I don't know how big they are. 50k machines? Could be off by an order of magnitude either way but I'll go with that. Suppose that your servers have, let's be generous, a 5 year mean time between failure. That's 10k machines dying every year. About 27 per day. A bit over 1 per hour.
Machines don't necessarily die cleanly. They get flaky. Bits flip. Memory gets corrupted. Network interfaces claim to have sent data they didn't. Every kind of thing that can go wrong, will go wrong, regularly. And every one of them opens you up to following "impossible" code paths where the machine still looks pretty good, but your software did something that should not be possible, and is now in a state that makes no sense. Eventually you figure it out and pull the machine.
Yeah, it doesn't happen to an individual customer too often. But it is always happening to someone, somewhere. And if you use least connections routing, many of those failures will be much, much bigger deals than they would be otherwise. And every time it happens, it was Heroku's fault.
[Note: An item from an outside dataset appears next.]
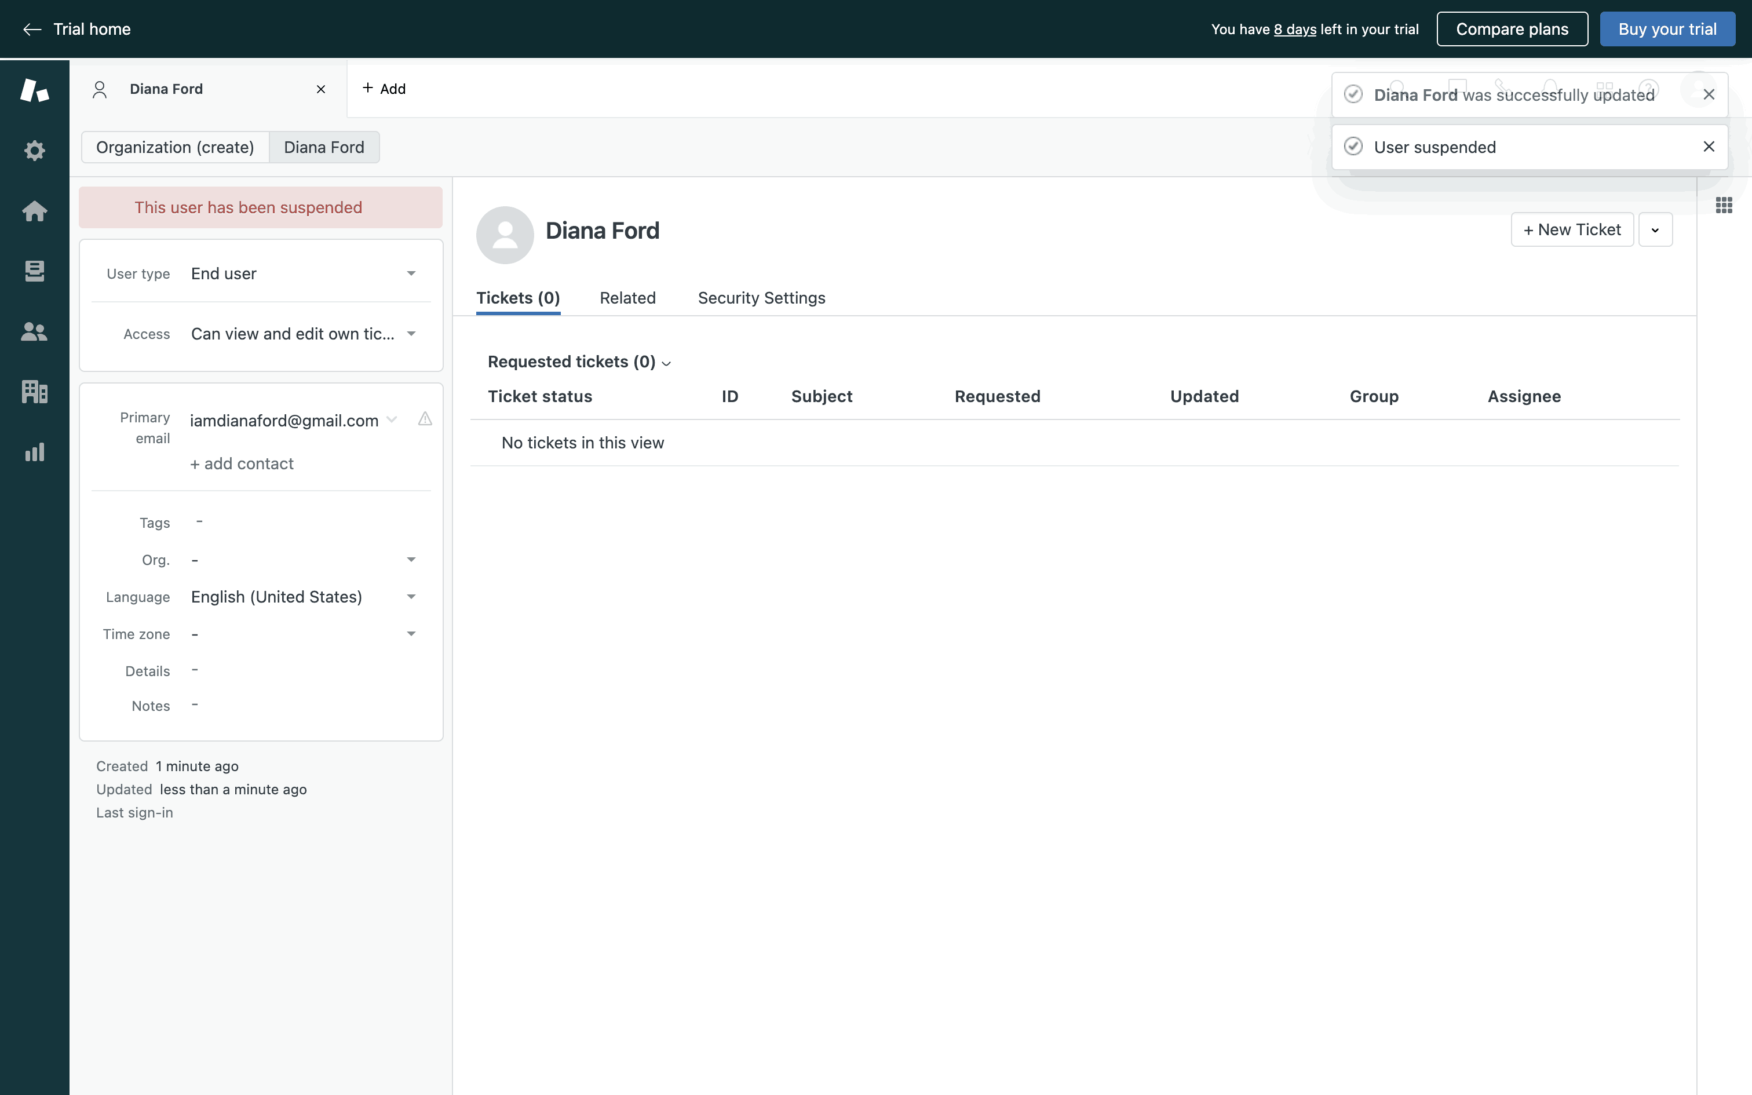Open dropdown arrow beside New Ticket
This screenshot has height=1095, width=1752.
(x=1655, y=230)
And so all the defect-prevention approaches you learn for writing single-machine software - testing, assertions, invariants, static-typing, code reviews, linters, coding standards - need to be supplemented with architectural approaches. Retries, canaries, phased rollouts, supervisors, restarts, checksums, timeouts, distributed transactions, replicas, Paxos, quorums, recovery logic, etc. A typical C++ or Java programmer thinks of reliability in terms of "How many bugs are in my program?" The Erlang guys figured out a while ago that this is insufficient for reliability, because the hardware might (and will, in a sufficiently large system) fail, and so to build reliable systems you need at least two computers, and it's better to let errors kill the process and trigger a fallback than to try to never have errors.